Infopercept Briefings :
We, Infopercept, are a leading Managed Security Services Provider. We advise our clients regarding measures to beef up their cyber security. Cyber security crisis management and quick incident response are some of the key areas addressed by us.
We have created a case study to understand how breaches occur, how the incident response teams respond, and the associated remedial actions taken. The case study is based on real events. But due to the sensitive nature of the event, names have been concealed and certain facts pertaining to the company have been fictionalized.
A financial company dealing in banking services and credit card businesses is headquartered in the Middle East with many branches spread across several cities. There were talks of a mega merger. On a Wednesday afternoon, just before a 3 day weekend, the CIO received a ransom email from an unknown entity, stating that they knew about the merger plans and also had personal data of more than 2 lac customers.
As a sample, private details of five hundred customers were enclosed within the ransom email as "proof". The threat : Unless a major ransom was paid in Bitcoin they might leak the merger plans and sell the client info. Along with a Legal company , Infopercept , as a Managed Security Services Provider, was also appointed to manage and advise on the incident response. We commenced work right away, power-assisted by the expert competent teams, to assess and measure the volatility of the threat.
Our “Security Optimization Centre” was set up as a primary step to validate the threat. We found a discussion on a hacker website, within the dark net, that talked about the availability of personal information of 2 lac account holders of our client. Additionally, personal details of 500 customers were also provided as proof.
“To catch a thief you must think like a thief.” is an age old saying.
The RED TEAM of Infopercept works on the aforementioned proverb. Although simple in nature, it is the core strategy of Infopercept. This is implemented as soon as the security audit is completed.
The RED TEAM MEMBERS are our Ethical Hacking Consultants; experts, who test various aspects of an organization’s network in the interest of identifying and resolving vulnerabilities.
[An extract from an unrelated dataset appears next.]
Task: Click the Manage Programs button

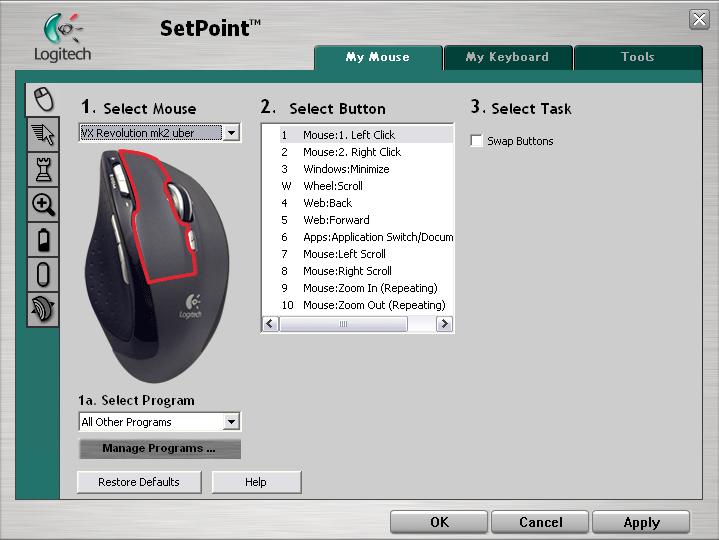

Our team plunged into action, and within a few hours they were able to record and safeguard the relevant server logs. A big crisis was averted and further damage prevented, as the malware was identified and neutralized immediately which was still active on our clients network.
Even as these activities were occuring, all other communicating channels were simultaneously secured which were used between the customer, the advocates and the forensic analysts.
After thorough analysis of the sample data that was compromised, we concluded that it was indeed the client data that was compromised and security was breached.
On further analysis of the server log noise, we figured out that in reality personal data records of 500 employees were only missing and the rest of the data was safe. This also led us to doubt if the hackers had any reliable information about the merger.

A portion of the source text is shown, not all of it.